Mass spectrometry is a powerful tool used in proteomic analysis. By combining with different isotope labeling methods, protein quantification at the entire proteome scale can be achieved. In this dissertation, I employed an LC-MS/MS coupled with stable isotope labeling by amino acid in cell culture (SILAC) strategy, to explore the molecular mechanisms of action of anti-cancer drugs and an environmental toxicant, arsenic.

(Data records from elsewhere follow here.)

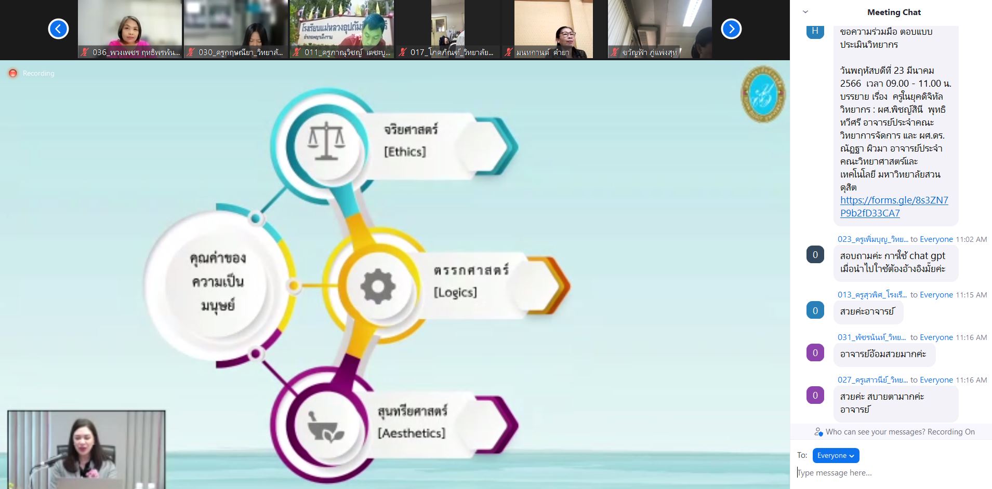Click the muted mic icon on 030 participant
Screen dimensions: 992x489
point(191,52)
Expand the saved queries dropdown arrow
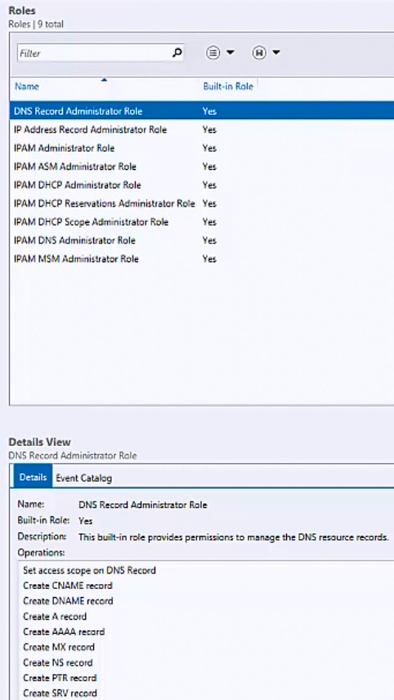 point(276,52)
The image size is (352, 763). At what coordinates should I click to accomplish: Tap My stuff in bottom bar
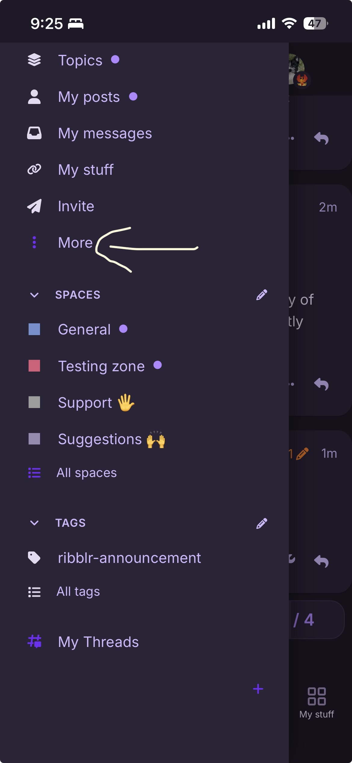tap(316, 703)
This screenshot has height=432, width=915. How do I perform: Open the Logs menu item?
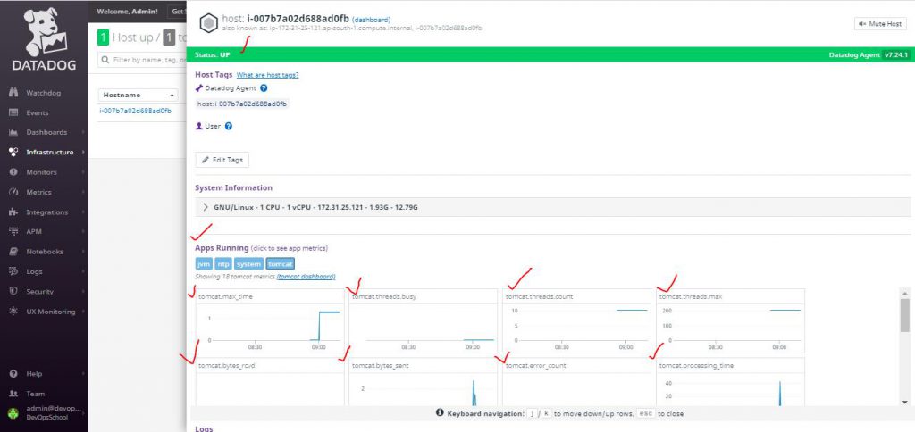tap(36, 271)
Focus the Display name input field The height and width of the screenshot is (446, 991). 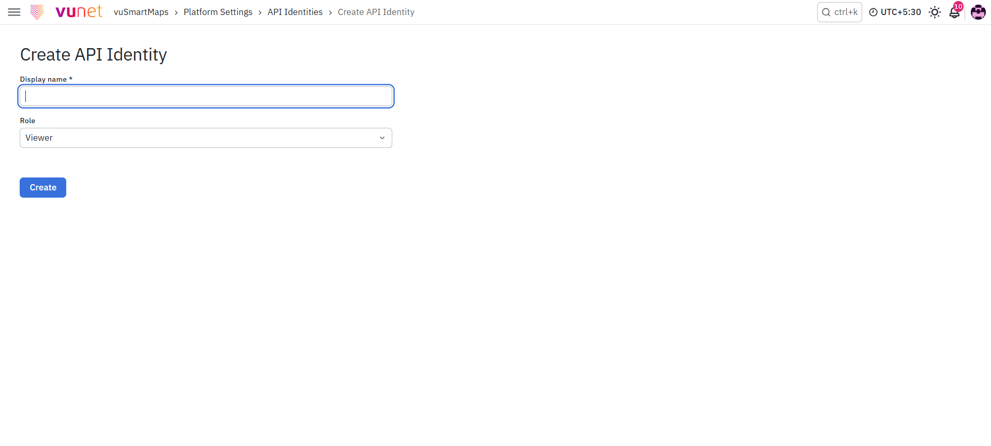[x=206, y=96]
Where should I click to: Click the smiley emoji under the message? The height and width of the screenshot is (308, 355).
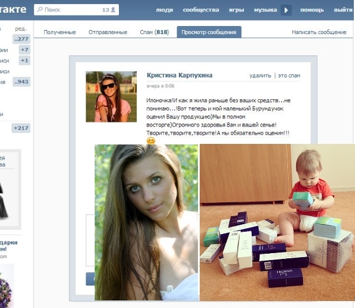(151, 140)
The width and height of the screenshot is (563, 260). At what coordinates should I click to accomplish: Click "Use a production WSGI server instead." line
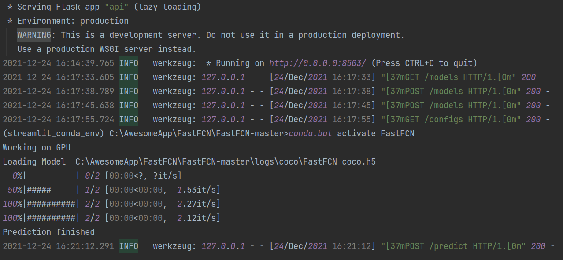pyautogui.click(x=106, y=49)
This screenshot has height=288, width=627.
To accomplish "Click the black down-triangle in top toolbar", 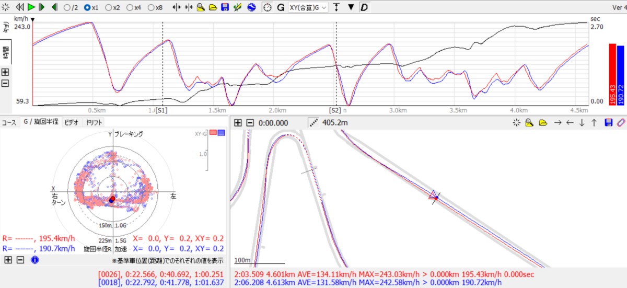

In Chapters 2 and 3, I performed a quantitative assessment of global proteome changes upon treatment with two anti-cancer drugs, both are nucleoside analogues, i.e. 5-aza-2'-deoxytidine (5-Aza-CdR) and 6-thioguanine (SG). We found, for the first time, that 5-Aza-CdR exerts its cytotoxic effects in leukemia and melanoma cells through epigenetic reactivation of DPP4 gene and the resultant inhibition of cholesterol biosynthesis. In addition, proteome-wide analysis suggested that SG may exert its cytotoxic effect by inducing mitochondrial dysfunction and reactive oxygen species formation in acute lymphoblastic leukemia cells.
In Chapters 4 and 5, we utilized the same MS-based quantitative proteomic method, to study the mechanisms underlying trivalent arsenic-induced carcinogenic effect. Our results confirmed the previous findings and provided a more complete picture about the biological pathways that are altered upon arsenite treatment in human skin fibroblast cells. To further understand how arsenic affects RING-finger proteins that are known to be important in DNA damage repair, we performed in vitro and in vivo arsenite binding experiments. Our studies revealed, for the first time, that arsenite may exert its carcinogenic effect by targeting cysteine residues in the RING finger domains of the RNF20-RNF40 histone E3 ubiquitin ligase, thereby altering histone epigenetic mark and compromising DNA DSB repair.